====== TASK DATA

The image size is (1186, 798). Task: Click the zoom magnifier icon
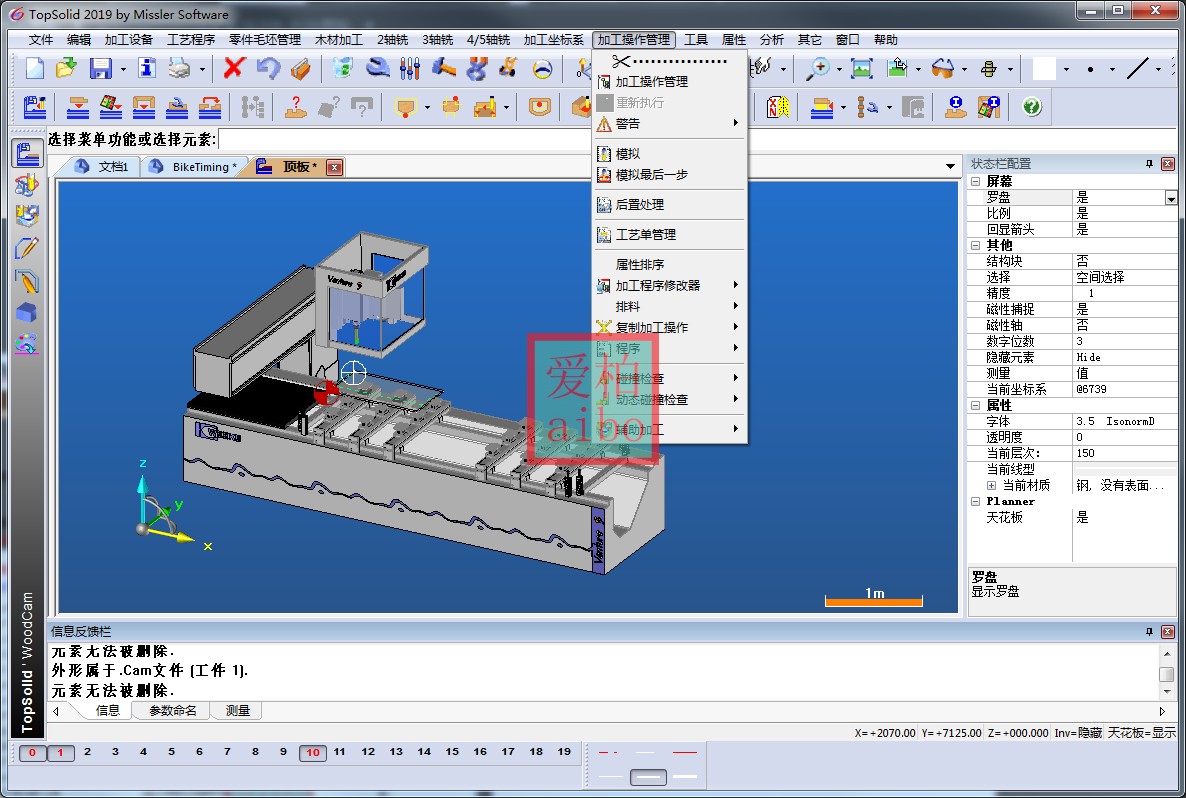point(818,68)
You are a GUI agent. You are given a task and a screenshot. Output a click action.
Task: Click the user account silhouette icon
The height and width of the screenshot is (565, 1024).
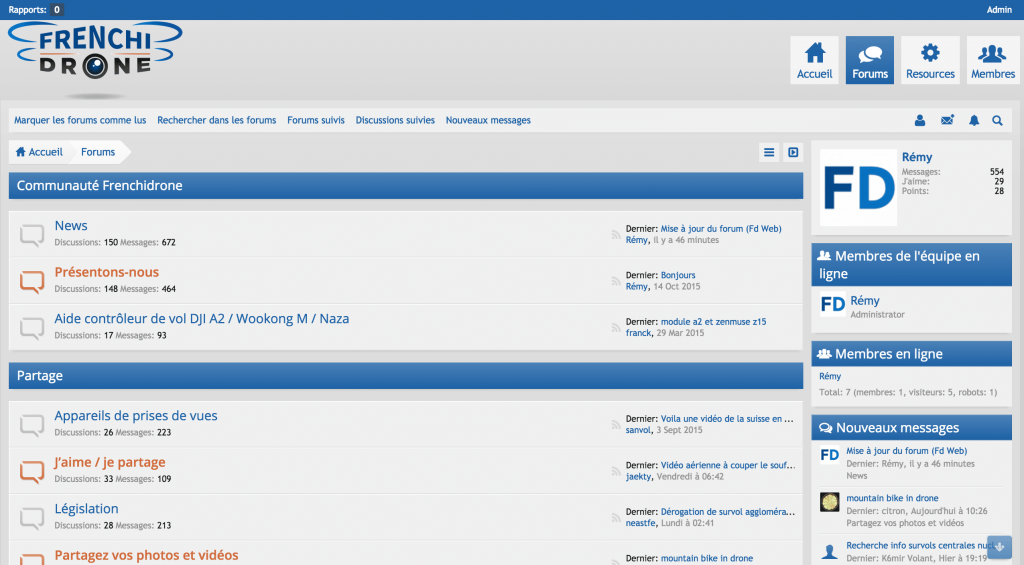[x=920, y=121]
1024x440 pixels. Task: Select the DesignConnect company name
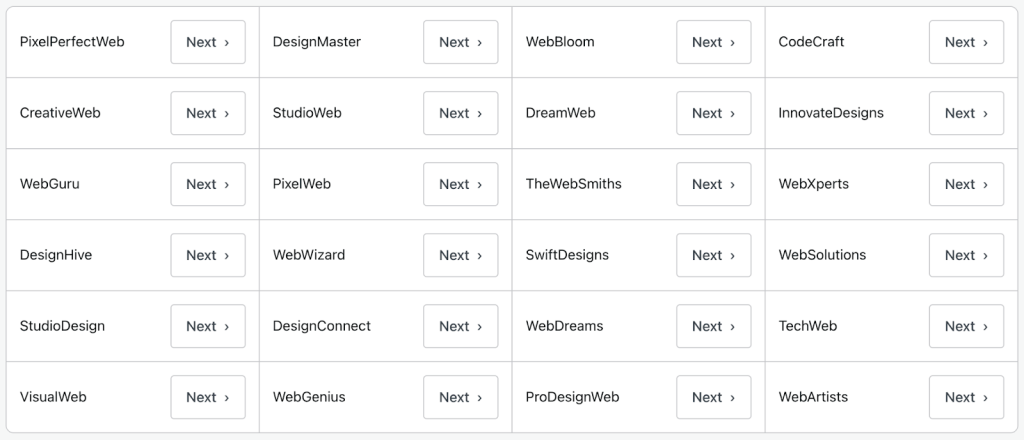coord(322,326)
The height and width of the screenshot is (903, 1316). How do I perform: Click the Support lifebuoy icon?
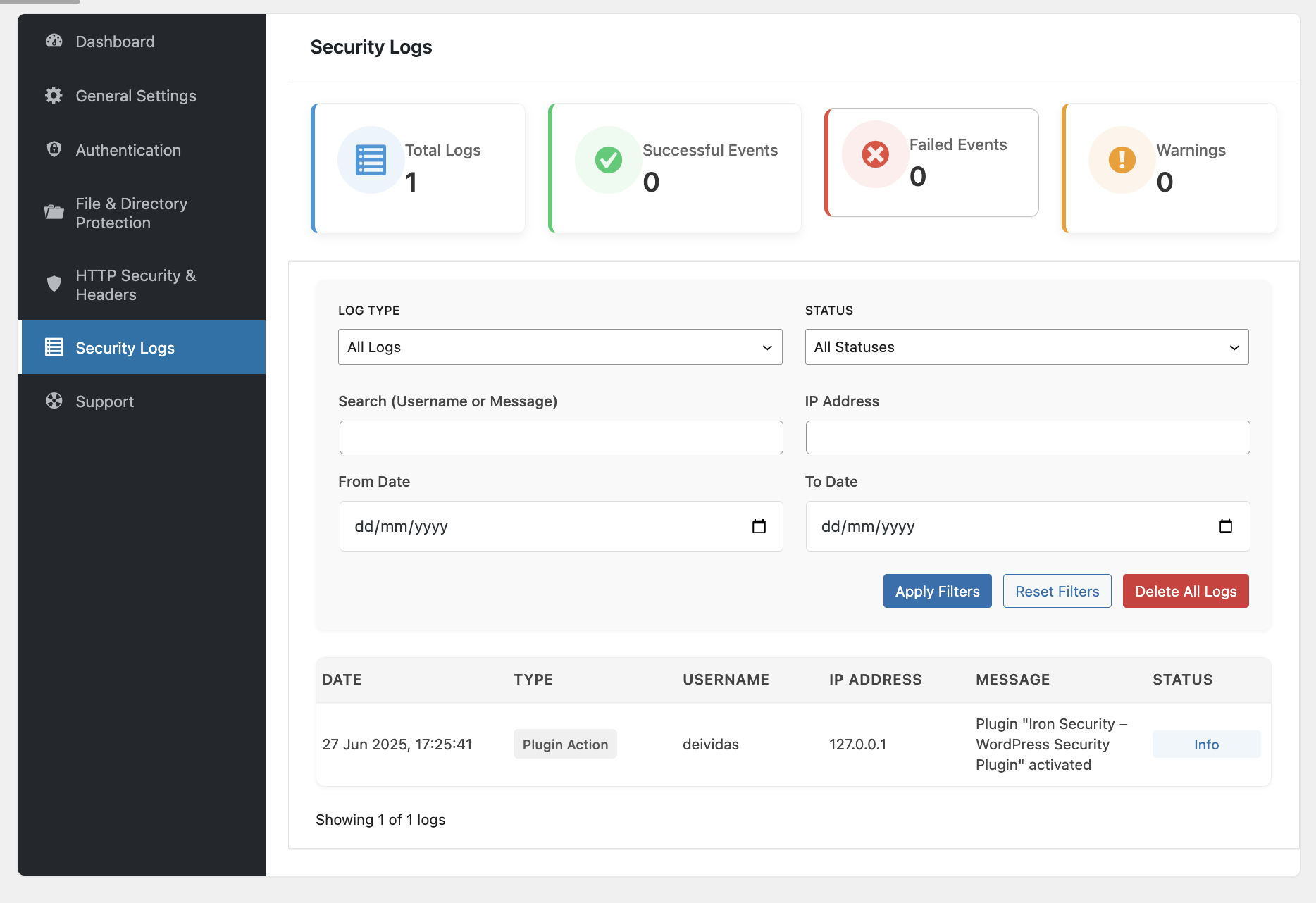[x=54, y=401]
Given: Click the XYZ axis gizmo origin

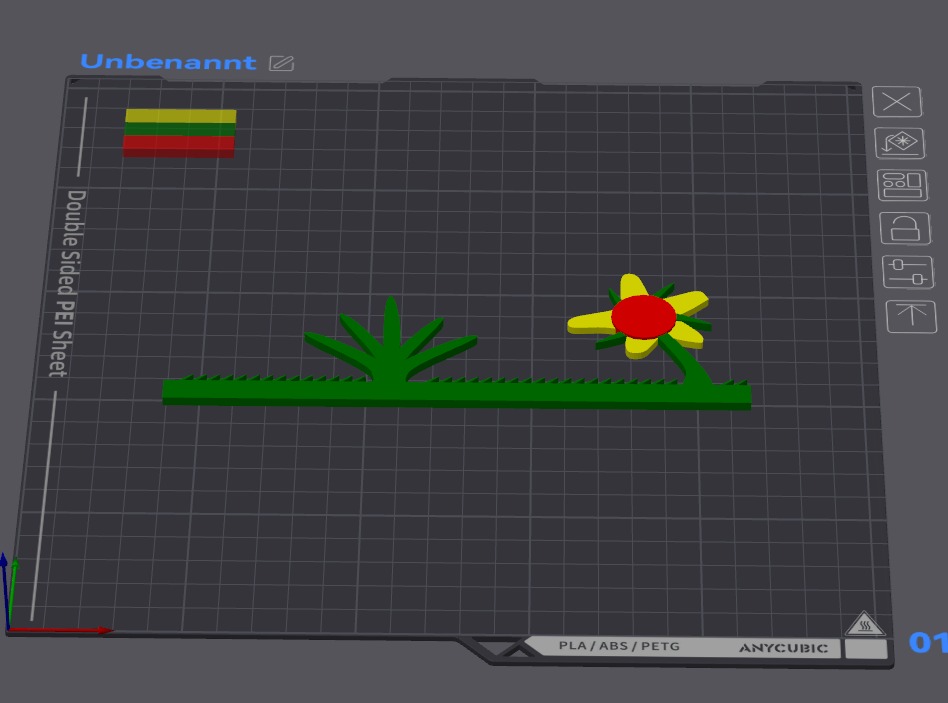Looking at the screenshot, I should (8, 629).
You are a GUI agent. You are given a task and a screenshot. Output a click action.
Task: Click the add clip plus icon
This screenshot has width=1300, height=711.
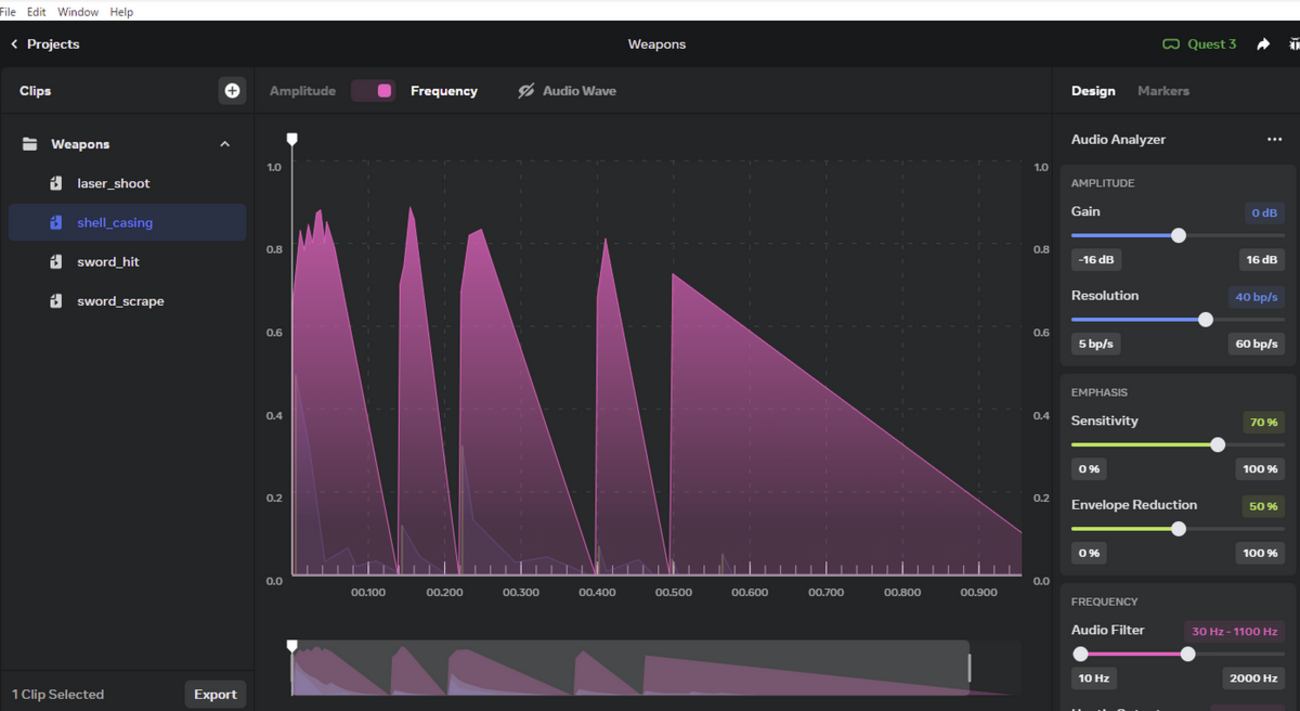[x=232, y=91]
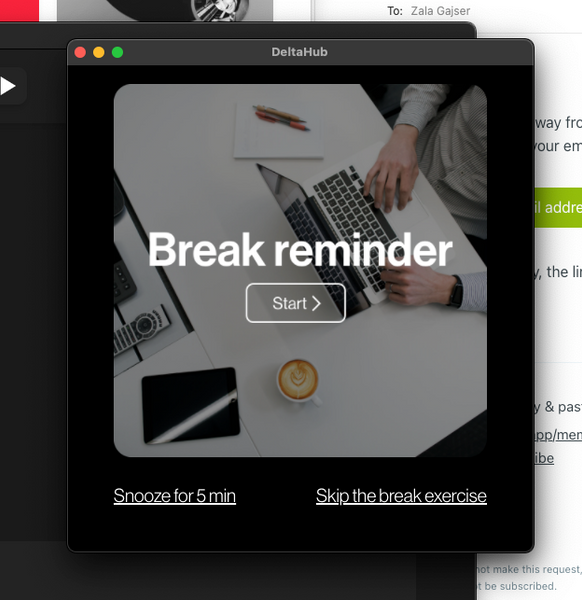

============

EXERCISE BRIEF ▸
Each entry above is to be written out again unchanged, apart from the pictures, which are left out.

SOLUTION TO THIS PROBLEM ▸
The image size is (1186, 798). Task: Click the zoom magnifier icon
point(818,68)
You are a GUI agent. You are given a task and a screenshot. Output a click action.
Task: Click the user account silhouette icon
The height and width of the screenshot is (565, 1024).
[x=920, y=121]
1024x440 pixels. Task: Select the DesignConnect company name
coord(322,326)
The height and width of the screenshot is (903, 1316). How do I perform: Click the Support lifebuoy icon?
[x=54, y=401]
Given: Click the XYZ axis gizmo origin

Looking at the screenshot, I should (8, 629).
You are a GUI agent. You are given a task and a screenshot. Output a click action.
Task: Click the add clip plus icon
This screenshot has width=1300, height=711.
[x=232, y=91]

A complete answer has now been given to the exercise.